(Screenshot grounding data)
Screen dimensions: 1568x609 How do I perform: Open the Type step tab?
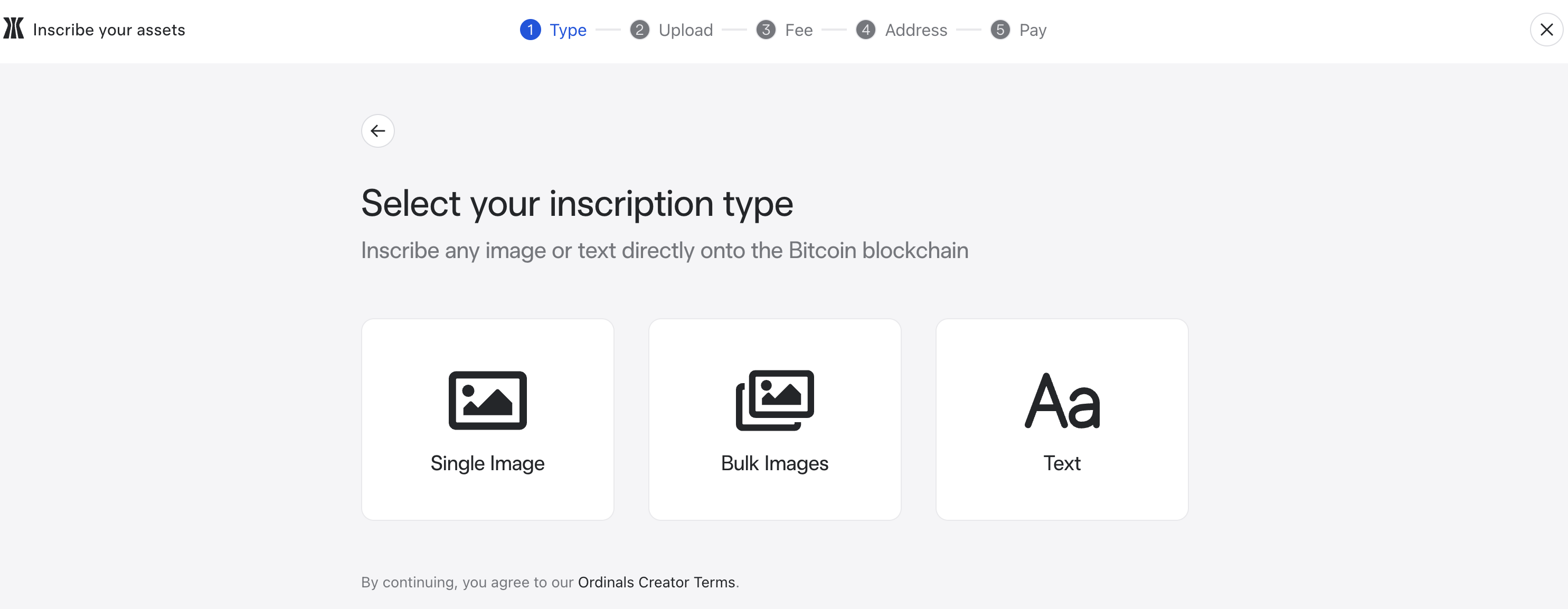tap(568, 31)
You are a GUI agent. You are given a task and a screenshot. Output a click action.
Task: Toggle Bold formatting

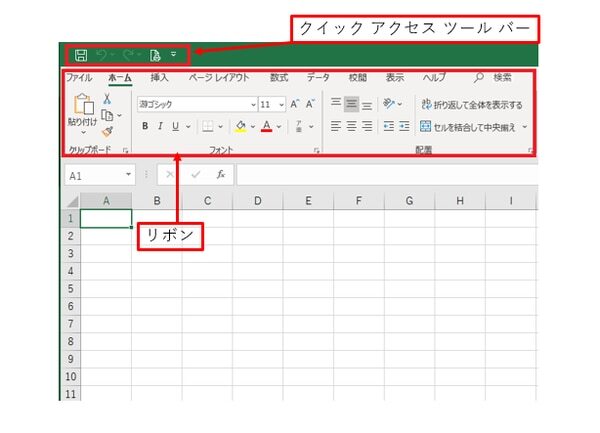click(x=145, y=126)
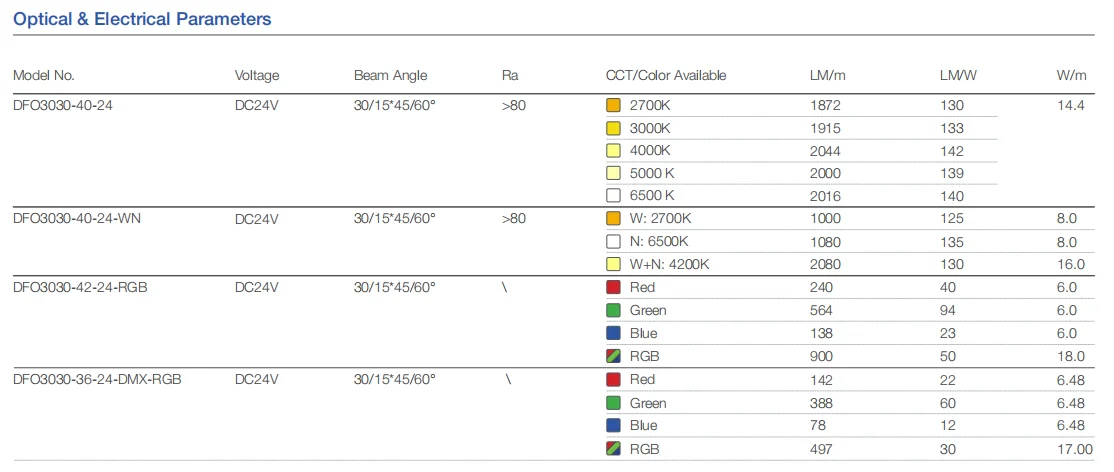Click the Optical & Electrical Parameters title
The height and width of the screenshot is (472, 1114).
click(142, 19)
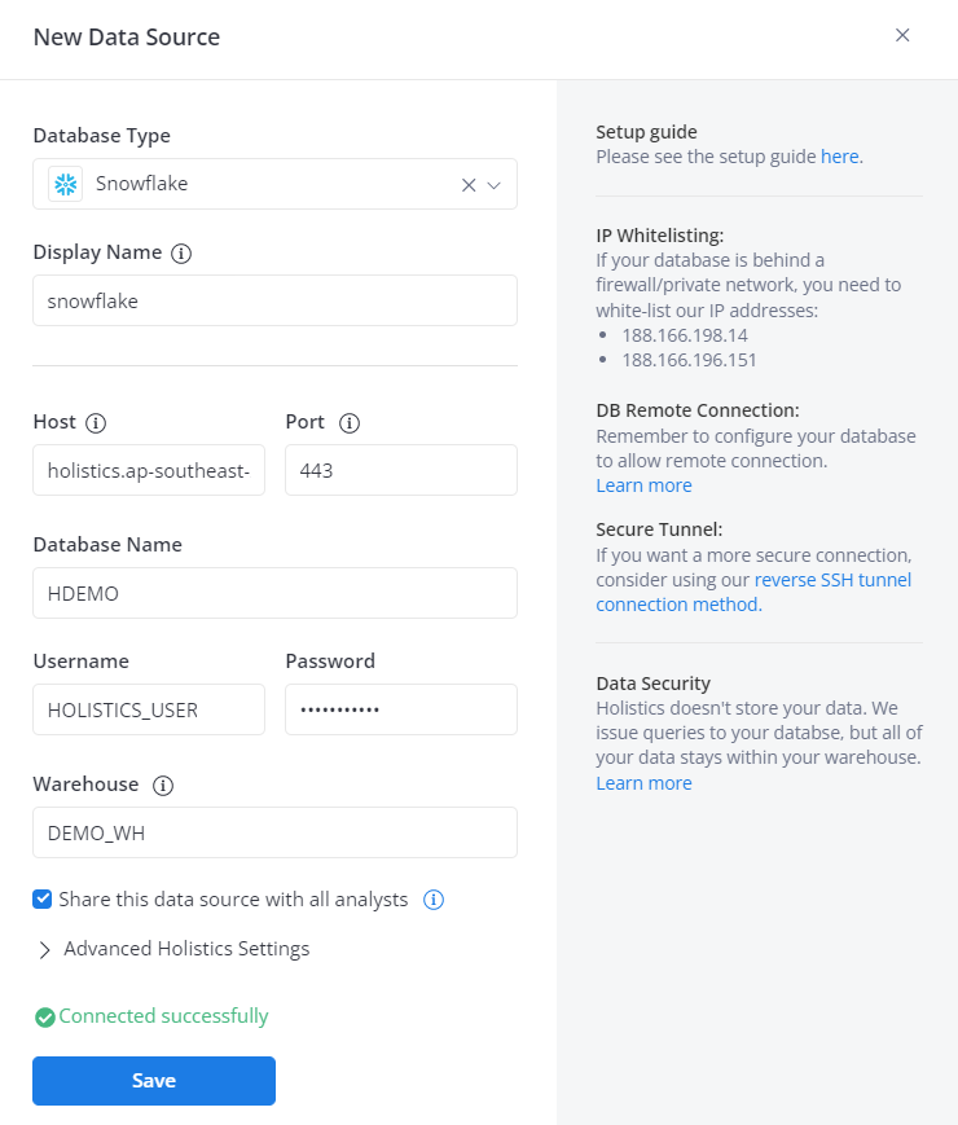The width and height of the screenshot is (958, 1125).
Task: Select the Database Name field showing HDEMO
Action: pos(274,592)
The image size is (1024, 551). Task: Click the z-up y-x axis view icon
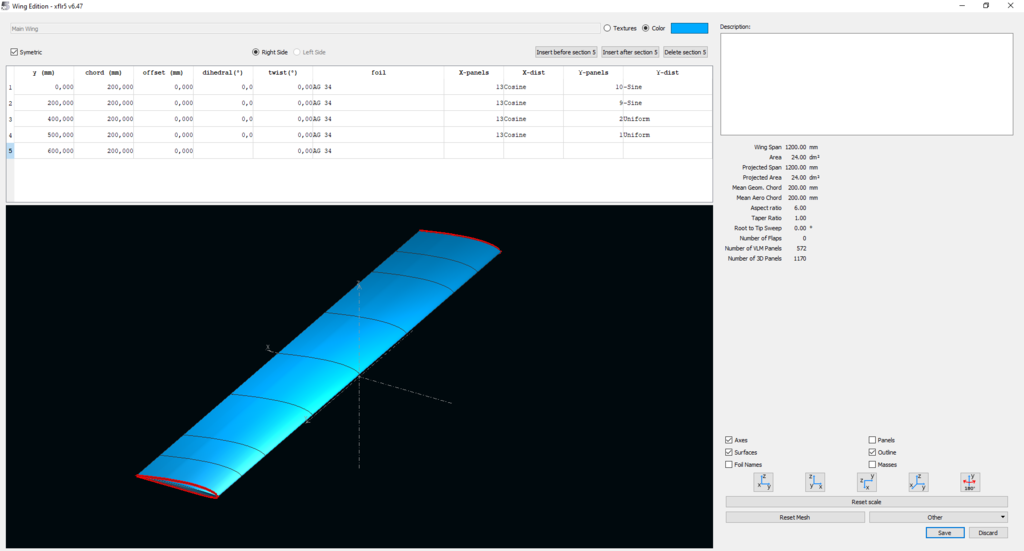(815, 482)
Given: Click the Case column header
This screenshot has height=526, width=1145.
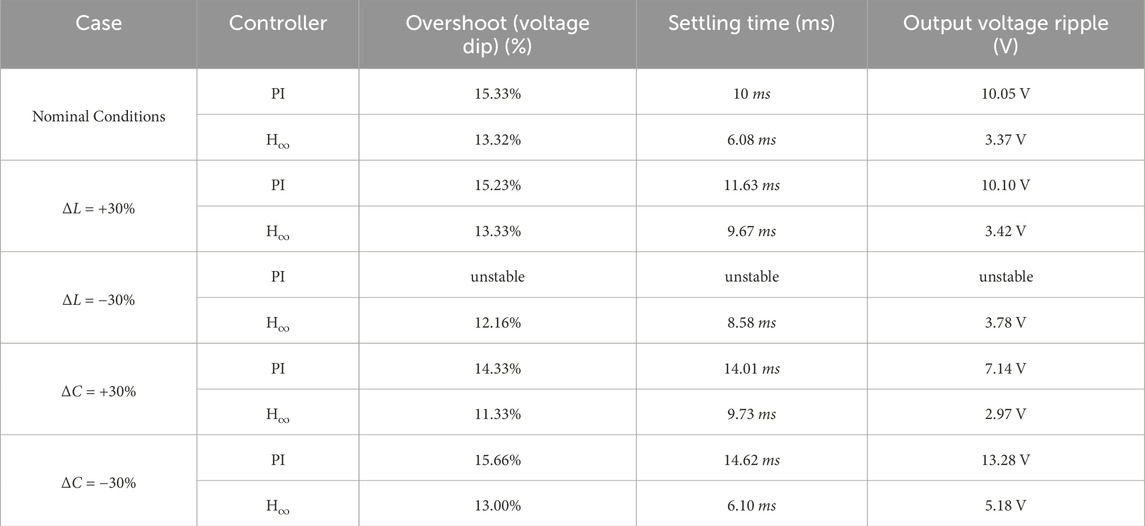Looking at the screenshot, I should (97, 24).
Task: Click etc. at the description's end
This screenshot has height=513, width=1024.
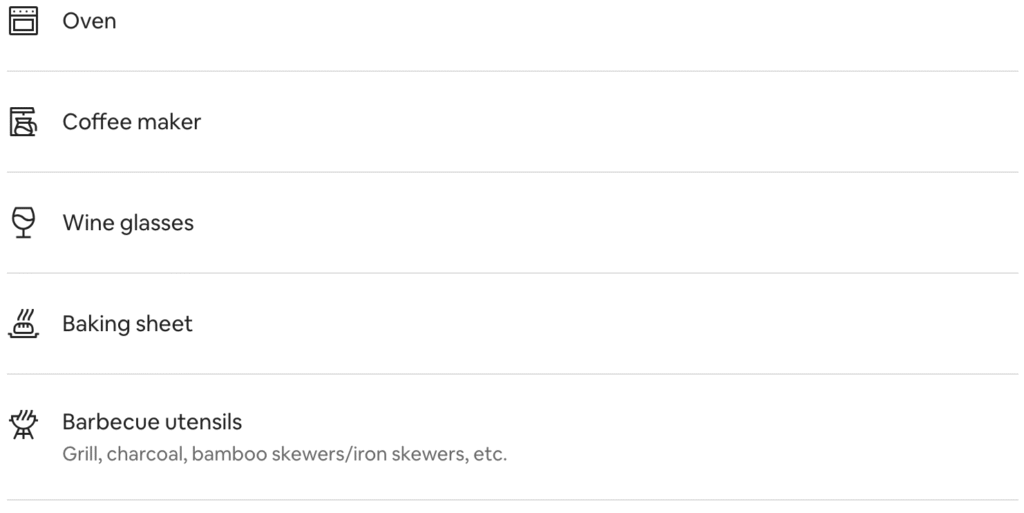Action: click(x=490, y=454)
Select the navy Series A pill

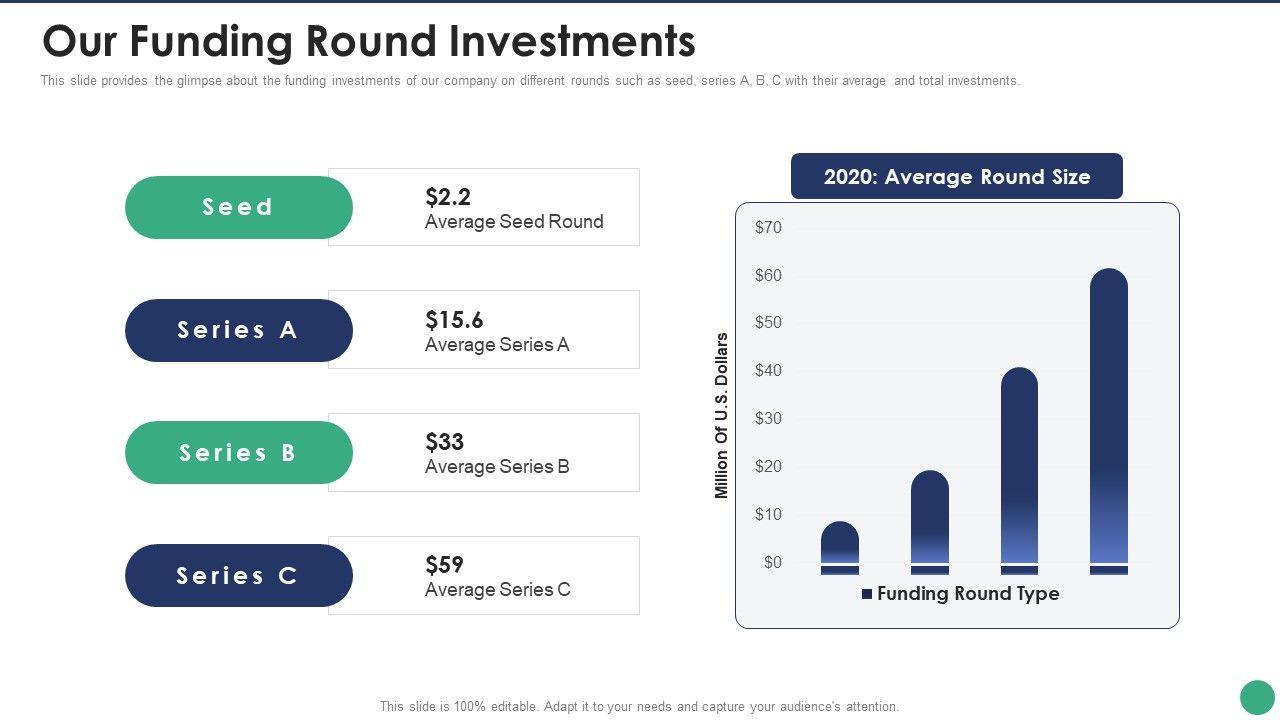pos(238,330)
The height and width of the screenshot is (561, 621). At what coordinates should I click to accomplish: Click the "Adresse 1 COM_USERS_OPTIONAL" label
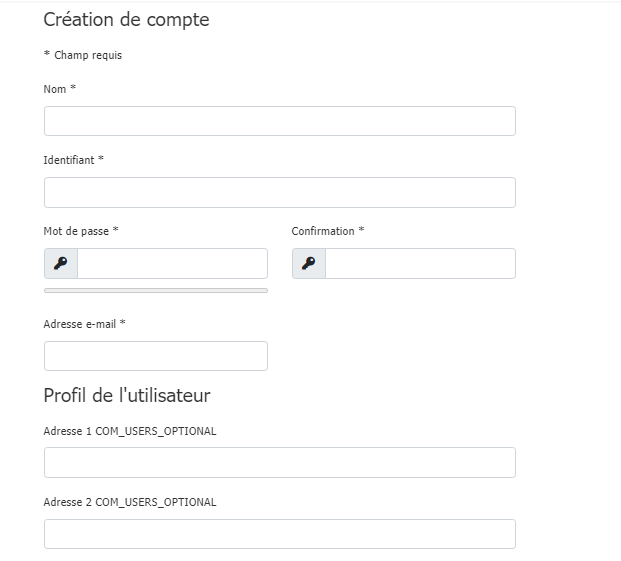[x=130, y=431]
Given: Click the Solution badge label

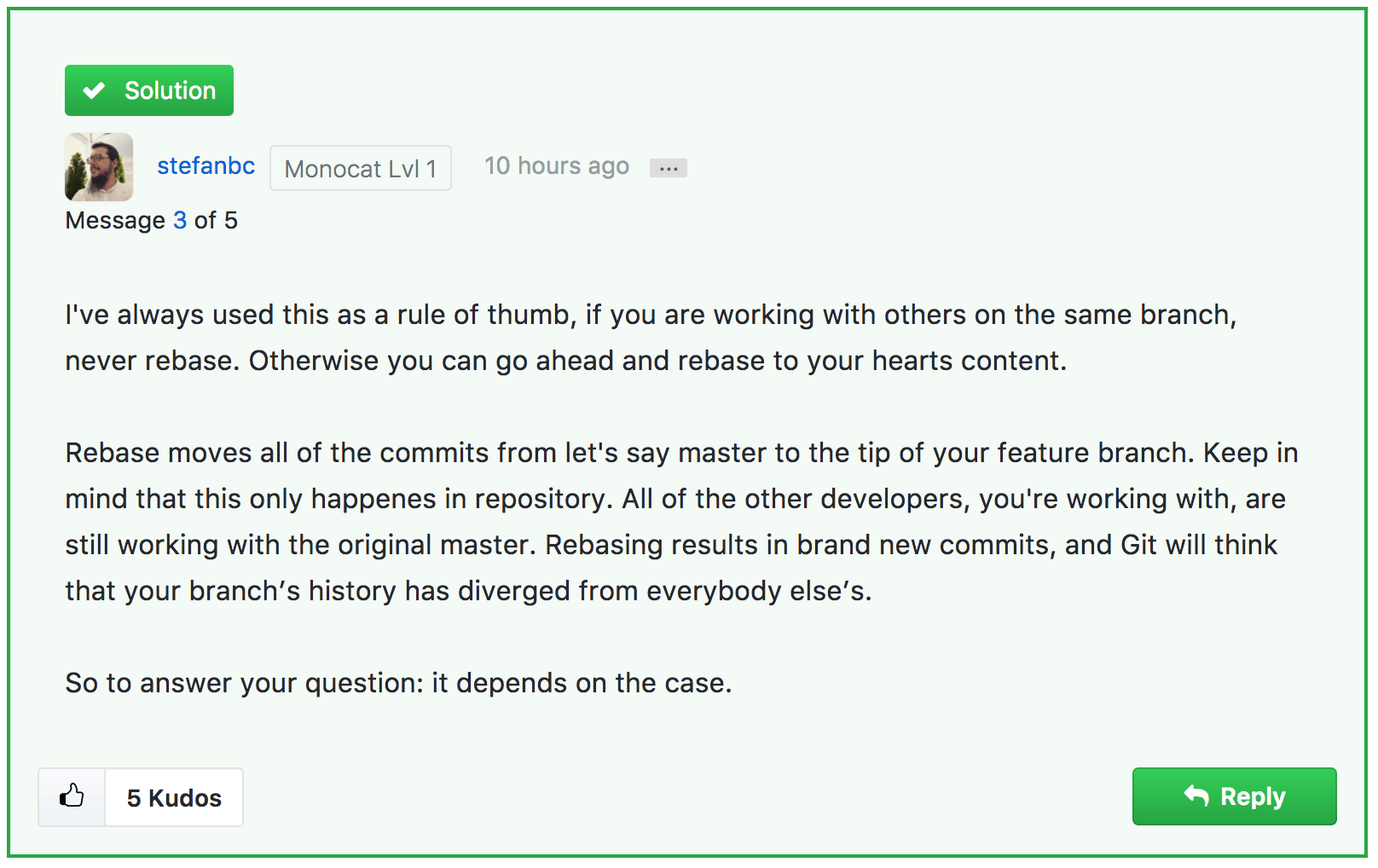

> [TASK] Give every record back exactly as it reads, with no images.

> [RESPONSE TO THIS EXERCISE]
Screen dimensions: 1568x609 How do I perform: Open the Type step tab?
tap(568, 31)
You are a GUI agent. You are given a task and a screenshot. Output a click action.
Task: Toggle Bold formatting

click(x=145, y=126)
Click the Optical & Electrical Parameters title
The height and width of the screenshot is (472, 1114).
click(142, 19)
The width and height of the screenshot is (958, 1125).
Task: Select the Database Name field showing HDEMO
Action: pos(274,592)
The image size is (1024, 551). Task: Click the z-up y-x axis view icon
(815, 482)
Given: Click the Case column header
This screenshot has height=526, width=1145.
Looking at the screenshot, I should (97, 24).
Task: Click etc. at the description's end
This screenshot has height=513, width=1024.
Action: click(x=490, y=454)
Select the navy Series A pill

pos(238,330)
The height and width of the screenshot is (561, 621). At what coordinates should I click to accomplish: Click the "Adresse 1 COM_USERS_OPTIONAL" label
[x=130, y=431]
Given: Click the Solution badge label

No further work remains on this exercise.